Porcine Epidemic Diarrhea virus (PEDv) made a surprise appearance in the United States in spring 2013. Caused by a distant (viral) cousin of Transmissible Gastroenteritis (TGE), the disease presents similarly with rapid dehydration resulting in a high percentage of deaths in young piglets. Vaccination against TGE does not confer any cross-protection against PEDv and no natural immunity existed in U.S. herds. The virus is transmitted by the fecal-oral route and spreads easily in manure and by manure-contaminated objects (fomites) such as trailers, equipment, boots, and clothing. Natural immunity develops over two to four weeks such that infected sows produce protective antibodies in their colostrum.
During the first half of February 2014, Iowa, Minnesota, Illinois, North Carolina, Ohio, and Indiana accounted for the sources of the most new positive test results reported through the National Animal Health Laboratory Network. Since June 2013 the number of states affected has climbed from 14 to 25 as of February 2014. The total number of pig farms identified with PED since April 2013 is over 3,500 as of late February 2014. The numbers of swine farms testing positive for PEDv increased more rapidly beginning in November 2013 with over 950 new farms testing positive in January 2014.
From when the outbreak was first detected in April through June 2013, only Colorado, Kansas, South Dakota, Illinois, Missouri, Michigan, Minnesota, Iowa, Oklahoma, Indiana, Ohio, Pennsylvania, New York, North Carolina reported positives. While case reports were already geographically extensive, most were from Iowa and Oklahoma. The disease has since been reported from herds in California, Wyoming, Nebraska, Texas, Wisconsin, Maryland, Kentucky, Tennessee, and South Carolina.
Age classes testing positive include suckling (< one month old or still on sow), nursery (one month up to 3 months), grower/finisher pigs (3 months up to 8 months) and sows and boars (8 months of age and older).
Early on, information about location of disease was difficult to track because PED is not reportable in the United States. Voluntary reporting by laboratories in the National Animal Health Laboratory Network began in June 2013 with additional information being reported since November 2013.
Dr. Sagar Goyar at the University of Minnesota has conducted research on the environmental survival of the virus. The PED virus can survive at least seven days and was still viable at the end of the study after 28 days in slurry at low temperatures and in wet feed. Also, PEDv survived one or two weeks in fresh manure, drinking water and dry feed.
Strict biosecurity especially involving trailers, markets and buying stations is required to stop the spread of the virus.
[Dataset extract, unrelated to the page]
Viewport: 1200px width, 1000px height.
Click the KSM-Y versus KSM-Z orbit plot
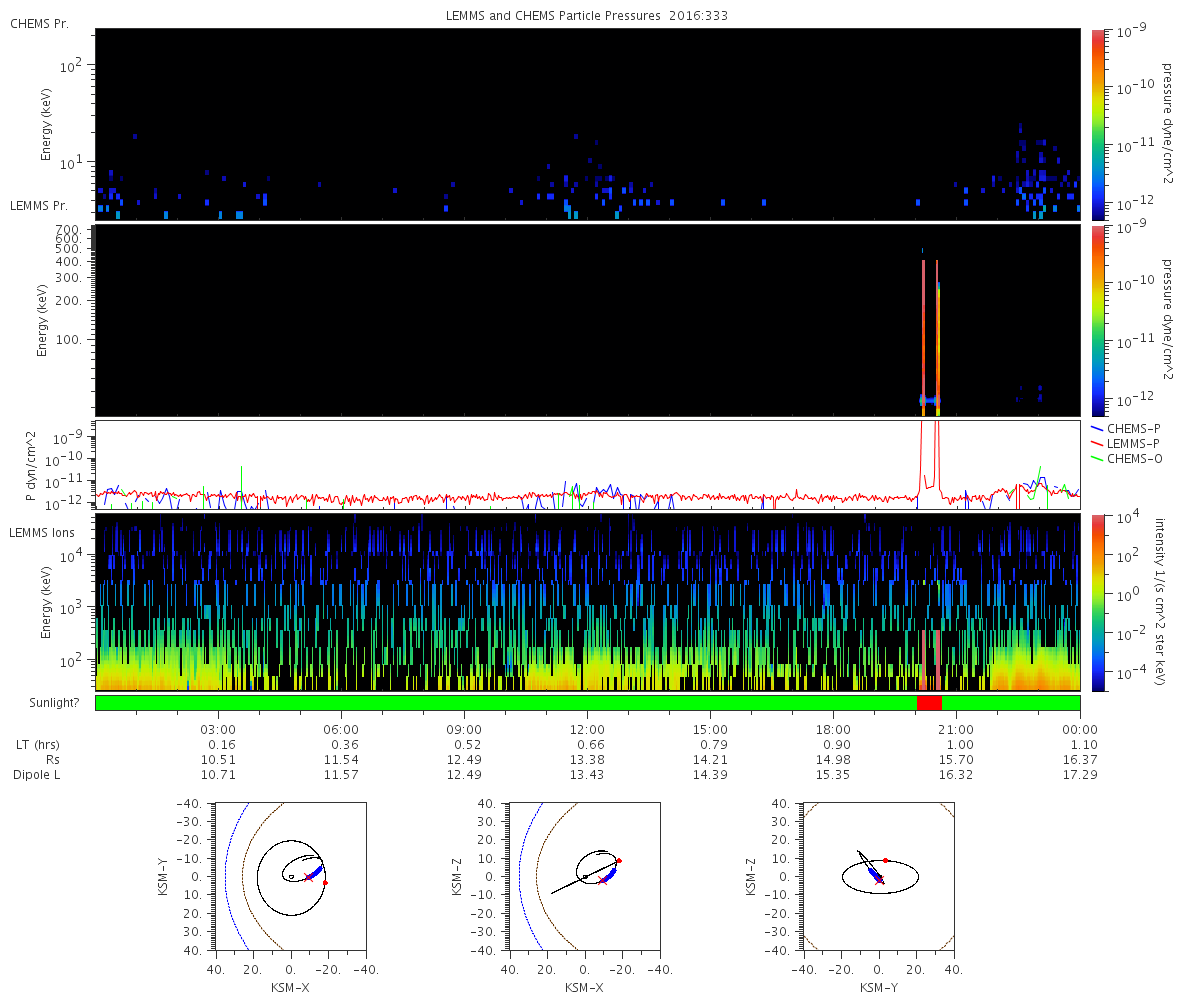click(x=879, y=876)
The February 26 Pork Checkoff Update includes links to biosecurity resources and how to create and maintain a line of separation between farm personnel and everyone else.
A note on the data: Data reported above are based on data covering testing through February 23, 2014, reported by the USDA APHIS VS NVSL National Animal Health Laboratory Network (NAHLN).Veterinary diagnostic laboratories that have voluntarily reported PEDV testing data to NAHLN include: University of Georgia – Athens, University of Illinois, Iowa State University, Kansas State University, University of Minnesota, Nebraska Veterinary Diagnostic Center, Ohio Department of Agriculture, Purdue University, Michigan State University-- Diagnostic Center for Population and Animal Health, and South Dakota State University. This data does not include testing conducted at private diagnostic laboratories, at the NVSL, or for research purposes.
PEDv in Swine - to 2013
PED is a production-related disease. PED may appear clinically to be the same as transmissible gastroenteritis (TGE) with acute diarrhea. There is no treatment for PED. An emphasis should be made on prevention and control.
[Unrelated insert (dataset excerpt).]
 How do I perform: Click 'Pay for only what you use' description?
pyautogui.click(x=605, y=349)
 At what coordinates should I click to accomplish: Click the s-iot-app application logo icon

Producers will need to work with their herd veterinarian if any TGE-like symptoms appear. As well, strict biosecurity protocols must be in place and practiced.
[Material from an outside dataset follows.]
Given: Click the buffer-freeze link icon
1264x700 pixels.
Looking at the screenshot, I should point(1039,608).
Laboratory testing is the only way to diagnose PEDv.
Prior to July 2013 PED had not been diagnosed in the United States. However, the virus was then confirmed in about 200 hog facilities in Arkansas, Colorado, Illinois, Indiana, Iowa, Kansas, Michigan, Minnesota, Missouri, North Carolina, New York, Ohio, Oklahoma, Pennsylvania and South Dakota, according to the American Association of Swine Veterinarians. According to the Iowa Pork Industry Center, an industry advocate, the ability to test for the disease is limited. It is believed to be transmitted by infected food or feces, and can be contained by quarantining infected animals and washing down trucks and production facilities..
Agriculture Department officials pulled together an agricultural epidemiologic survey of swine veterinarians, to try to determine how the virus was introduced into the nation's pork production chain and see how it spread. Swine veterinarians across the U.S. collected samples from pork farms that had reported possible cases and sent them in for testing at National Veterinary Service Laboratories and other sites.
Some veterinarians also sent in samples of animal feed for testing, to see whether the virus was spread that way, according to Dr. Keith Roehr, Colorado's state veterinarian.